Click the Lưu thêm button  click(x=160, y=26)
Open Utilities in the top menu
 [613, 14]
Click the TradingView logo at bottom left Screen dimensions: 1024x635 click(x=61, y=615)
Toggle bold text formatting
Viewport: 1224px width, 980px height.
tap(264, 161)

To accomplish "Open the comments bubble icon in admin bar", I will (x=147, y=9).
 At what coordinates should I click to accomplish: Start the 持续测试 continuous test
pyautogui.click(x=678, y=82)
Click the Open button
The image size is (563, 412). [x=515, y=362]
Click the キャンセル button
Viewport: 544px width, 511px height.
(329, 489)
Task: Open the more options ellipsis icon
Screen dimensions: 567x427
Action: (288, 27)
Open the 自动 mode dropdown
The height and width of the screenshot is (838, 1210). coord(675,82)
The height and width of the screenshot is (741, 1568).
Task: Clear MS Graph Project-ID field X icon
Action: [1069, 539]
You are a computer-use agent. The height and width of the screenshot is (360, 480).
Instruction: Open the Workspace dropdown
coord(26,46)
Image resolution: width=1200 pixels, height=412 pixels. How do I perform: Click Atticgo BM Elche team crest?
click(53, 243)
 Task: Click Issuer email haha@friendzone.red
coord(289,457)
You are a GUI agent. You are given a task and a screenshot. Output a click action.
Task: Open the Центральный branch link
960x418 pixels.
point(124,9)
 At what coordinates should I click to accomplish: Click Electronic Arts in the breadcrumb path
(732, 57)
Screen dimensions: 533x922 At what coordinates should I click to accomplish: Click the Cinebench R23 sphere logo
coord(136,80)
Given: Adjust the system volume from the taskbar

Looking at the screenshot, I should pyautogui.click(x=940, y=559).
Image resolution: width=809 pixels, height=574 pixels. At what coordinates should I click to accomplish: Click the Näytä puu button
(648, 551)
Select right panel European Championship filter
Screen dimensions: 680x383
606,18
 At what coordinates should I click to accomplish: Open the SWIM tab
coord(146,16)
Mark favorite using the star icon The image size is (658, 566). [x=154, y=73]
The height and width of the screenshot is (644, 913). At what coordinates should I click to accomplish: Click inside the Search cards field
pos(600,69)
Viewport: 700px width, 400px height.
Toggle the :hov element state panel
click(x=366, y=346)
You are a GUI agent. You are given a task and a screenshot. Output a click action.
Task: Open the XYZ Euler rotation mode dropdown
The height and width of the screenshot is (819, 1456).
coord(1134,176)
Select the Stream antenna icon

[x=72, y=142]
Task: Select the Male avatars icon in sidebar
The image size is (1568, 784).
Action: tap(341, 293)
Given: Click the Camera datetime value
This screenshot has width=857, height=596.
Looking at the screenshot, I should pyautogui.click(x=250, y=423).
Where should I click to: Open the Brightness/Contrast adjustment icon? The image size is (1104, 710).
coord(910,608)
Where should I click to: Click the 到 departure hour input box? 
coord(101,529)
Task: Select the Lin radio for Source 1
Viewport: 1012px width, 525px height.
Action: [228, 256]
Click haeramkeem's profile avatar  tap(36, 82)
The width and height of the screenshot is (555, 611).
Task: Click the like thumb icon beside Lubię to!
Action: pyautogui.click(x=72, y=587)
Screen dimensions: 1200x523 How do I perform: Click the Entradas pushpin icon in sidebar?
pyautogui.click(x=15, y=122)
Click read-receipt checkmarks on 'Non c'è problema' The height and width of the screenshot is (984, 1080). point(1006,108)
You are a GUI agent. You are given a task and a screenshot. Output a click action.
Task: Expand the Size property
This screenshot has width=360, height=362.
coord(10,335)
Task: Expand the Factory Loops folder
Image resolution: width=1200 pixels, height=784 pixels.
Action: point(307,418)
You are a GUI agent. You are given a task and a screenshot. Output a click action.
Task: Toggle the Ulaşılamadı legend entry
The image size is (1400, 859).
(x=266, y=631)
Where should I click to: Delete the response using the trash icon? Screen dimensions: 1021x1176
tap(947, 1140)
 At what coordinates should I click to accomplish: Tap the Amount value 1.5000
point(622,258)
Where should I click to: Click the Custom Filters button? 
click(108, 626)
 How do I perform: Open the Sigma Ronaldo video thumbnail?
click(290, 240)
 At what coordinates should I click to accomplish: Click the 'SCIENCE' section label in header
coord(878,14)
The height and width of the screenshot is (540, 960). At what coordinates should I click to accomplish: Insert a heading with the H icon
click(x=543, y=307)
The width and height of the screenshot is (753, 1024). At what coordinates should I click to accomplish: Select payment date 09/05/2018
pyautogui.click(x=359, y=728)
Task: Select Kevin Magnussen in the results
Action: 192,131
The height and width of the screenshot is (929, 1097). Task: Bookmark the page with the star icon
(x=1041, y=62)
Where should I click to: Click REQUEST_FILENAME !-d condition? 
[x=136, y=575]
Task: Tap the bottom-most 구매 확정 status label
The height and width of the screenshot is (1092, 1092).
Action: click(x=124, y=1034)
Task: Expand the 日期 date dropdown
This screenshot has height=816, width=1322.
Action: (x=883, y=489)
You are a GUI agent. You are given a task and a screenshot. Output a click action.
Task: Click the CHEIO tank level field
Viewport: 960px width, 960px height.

________________

[Task objective] Look above and repeat, character for character, the lines from the first one to the line with "Mark favorite using", counting both.

[Task result]
Click the Lưu thêm button  click(x=160, y=26)
Open Utilities in the top menu
 [613, 14]
Click the TradingView logo at bottom left Screen dimensions: 1024x635 click(x=61, y=615)
Toggle bold text formatting
Viewport: 1224px width, 980px height.
tap(264, 161)

To accomplish "Open the comments bubble icon in admin bar", I will (x=147, y=9).
 At what coordinates should I click to accomplish: Start the 持续测试 continuous test
pyautogui.click(x=678, y=82)
Click the Open button
The image size is (563, 412). [x=515, y=362]
Click the キャンセル button
Viewport: 544px width, 511px height.
(329, 489)
Task: Open the more options ellipsis icon
Screen dimensions: 567x427
Action: (288, 27)
Open the 自动 mode dropdown
The height and width of the screenshot is (838, 1210). coord(675,82)
The height and width of the screenshot is (741, 1568).
Task: Clear MS Graph Project-ID field X icon
Action: [1069, 539]
You are a computer-use agent. The height and width of the screenshot is (360, 480).
Instruction: Open the Workspace dropdown
coord(26,46)
Image resolution: width=1200 pixels, height=412 pixels. How do I perform: Click Atticgo BM Elche team crest?
click(53, 243)
 Task: Click Issuer email haha@friendzone.red
coord(289,457)
You are a GUI agent. You are given a task and a screenshot. Output a click action.
Task: Open the Центральный branch link
960x418 pixels.
point(124,9)
 At what coordinates should I click to accomplish: Click Electronic Arts in the breadcrumb path
(732, 57)
Screen dimensions: 533x922 At what coordinates should I click to accomplish: Click the Cinebench R23 sphere logo
coord(136,80)
Given: Adjust the system volume from the taskbar

Looking at the screenshot, I should pyautogui.click(x=940, y=559).
Image resolution: width=809 pixels, height=574 pixels. At what coordinates should I click to accomplish: Click the Näytä puu button
(648, 551)
Select right panel European Championship filter
Screen dimensions: 680x383
606,18
 At what coordinates should I click to accomplish: Open the SWIM tab
coord(146,16)
Mark favorite using the star icon The image size is (658, 566). [x=154, y=73]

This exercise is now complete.